### ENTRIES PROVIDED
-------------------------
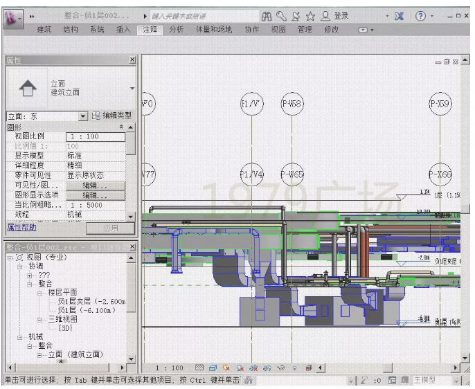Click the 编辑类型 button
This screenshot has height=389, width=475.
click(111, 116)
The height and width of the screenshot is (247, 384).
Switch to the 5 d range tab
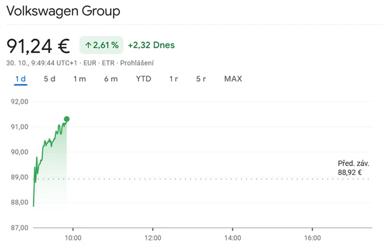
-------------------------
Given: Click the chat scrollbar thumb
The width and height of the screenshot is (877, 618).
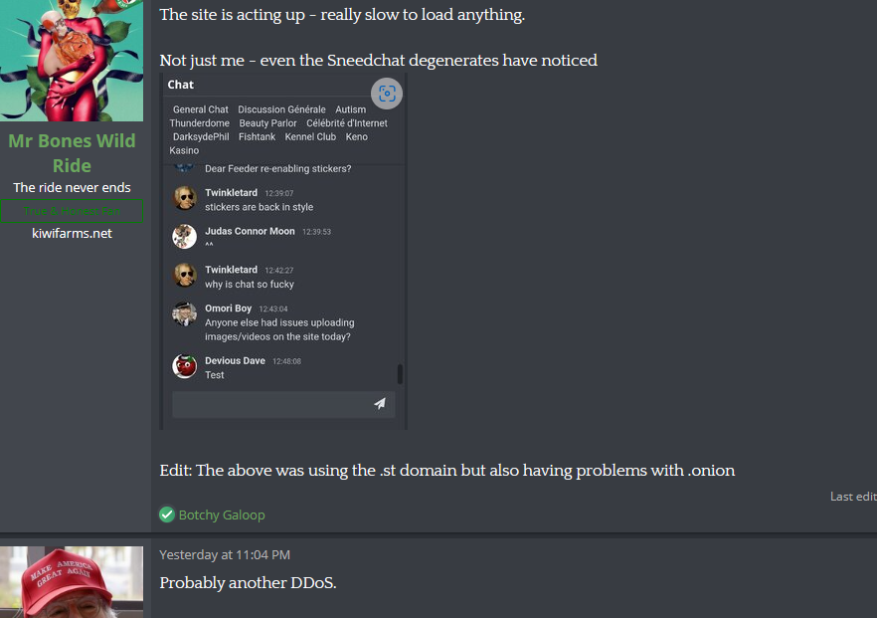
-------------------------
### THE REQUEST
Output again, character for character, the lines from the line containing "Given: Click the chat scrollbar thumb" up to and including the line containing "The width and".

### REPLY
Given: Click the chat scrollbar thumb
The width and height of the screenshot is (877, 618).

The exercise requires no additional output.